Thus began the unprecedented career of Tony Bennett, with its many twists and turns - starting with an equally impressive record of military service.

Tony Bennett, then Anthony Benedetto, was drafted into the United States Army in November 1944 during the final stages of World War II. After basic training at Fort Dix and Fort Robinson, Benedetto became an infantry rifleman. In January 1945 he was assigned as a replacement infantryman to 255th Infantry Regiment of the 63rd Infantry Division, a unit filling in after the Battle of the Bulge. He moved across France and into Germany, and in March 1945, he joined the front line.

As the German Army was pushed back into their homeland, Benedetto and his company experienced bitter winter fighting. At the end of March they crossed the Rhine and engaged with German soldiers; during the first week of April they crossed the Kocher and by the end of the month reached the Danube. Benedetto narrowly escaped death several times. His combat experience made him a patriot and a pacifist. Benedetto took part in the liberation of a Nazi concentration camp, where American prisoners of war from the 63rd Division were also freed.

Benedetto stayed in Germany as part of the occupying force, assigned to an informal Special Services band unit that entertained nearby American forces. His dining with a black friend from high school, at a time when the Army was still segregated, led to his demotion and reassignment to Graves Registration duties. Subsequently, he sang with the Army military band under the stage name Joe Bari, and played with many musicians who went on to have post-war music careers.

Upon his discharge from the Army and return to the States in 1946, Tony studied at the American Theater Wing on the GI Bill. He developed an approach to singing that combined the styles and phrasing of other musicians—such as Stan Getz's saxophone and Art Tatum's piano—helping him improvise as he interpreted each song.

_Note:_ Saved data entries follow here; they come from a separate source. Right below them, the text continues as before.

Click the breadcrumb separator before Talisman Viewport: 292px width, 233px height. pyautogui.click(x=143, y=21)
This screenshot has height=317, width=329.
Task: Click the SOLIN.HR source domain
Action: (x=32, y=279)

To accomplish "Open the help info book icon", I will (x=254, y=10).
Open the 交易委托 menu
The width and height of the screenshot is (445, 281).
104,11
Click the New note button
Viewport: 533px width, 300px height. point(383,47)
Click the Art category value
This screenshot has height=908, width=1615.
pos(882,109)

In 1949, Pearl Bailey asked him to open for her in Greenwich Village; and Bob Hope was at that show. Hope decided to take Tony on the road with him, and suggested he simply call himself Tony Bennett. In his first big break in 1950, Bennett was signed to Columbia Records.

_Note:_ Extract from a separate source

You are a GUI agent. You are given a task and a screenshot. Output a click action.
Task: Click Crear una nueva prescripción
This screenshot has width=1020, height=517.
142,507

Bennett was a crooner, singing commercial pop tunes. His first big hit was "Because of You" reached #1 on the pop charts in 1951 and stayed there for 10 weeks, followed by Cold, Cold Heart," which helped introduce Hank Williams and country music to a national audience. Bennett's recording of "Blue Velvet" was also very popular. A third #1 hit came in 1953 with "Rags to Riches." Producers of the upcoming Broadway musical Kismet had Bennett record "Stranger in Paradise," and Bennett began a long practice of recording show tunes. "Stranger in Paradise" was also a #1 hit in the United Kingdom and started Bennett's career as an international artist.

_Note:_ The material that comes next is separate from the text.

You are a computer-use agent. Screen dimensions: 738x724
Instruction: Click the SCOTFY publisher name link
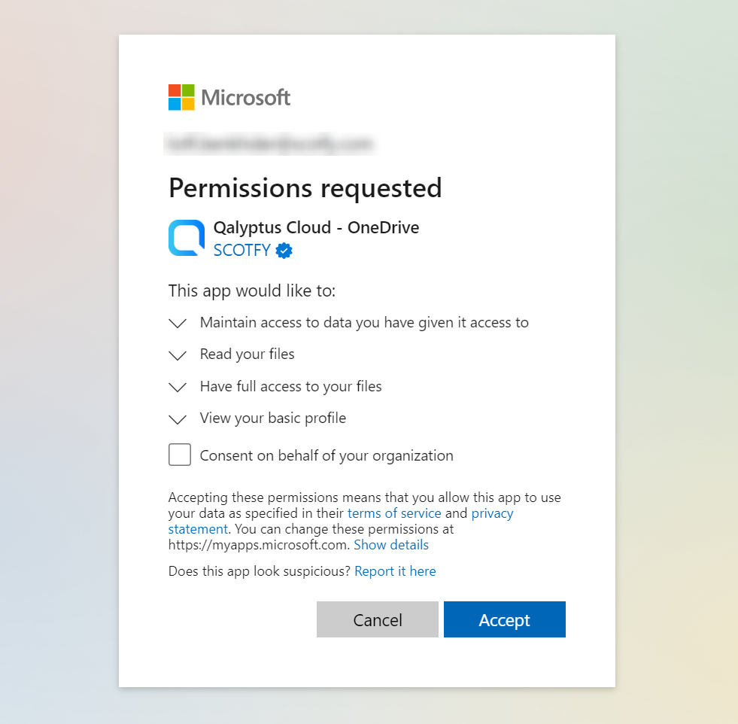[242, 250]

Bennett placed eight songs in the Billboard Top 40 during the latter part of the 1950s, with "In the Middle of an Island" reaching the highest at #9 in 1957.

In 1955, Bennett released his first album. In his 1957 album The Beat of My Heart, Bennett used well-known jazz musicians Herbie Mann and Nat Adderley, Art Blakey, Jo Jones, Candido Camero, and Chico Hamilton. Bennett then worked with the Count Basie Orchestra, becoming the first male pop vocalist to sing with Basie's band. The albums Basie Swings, Bennett Sings (1958) and In Person! (1959) were both acclaimed.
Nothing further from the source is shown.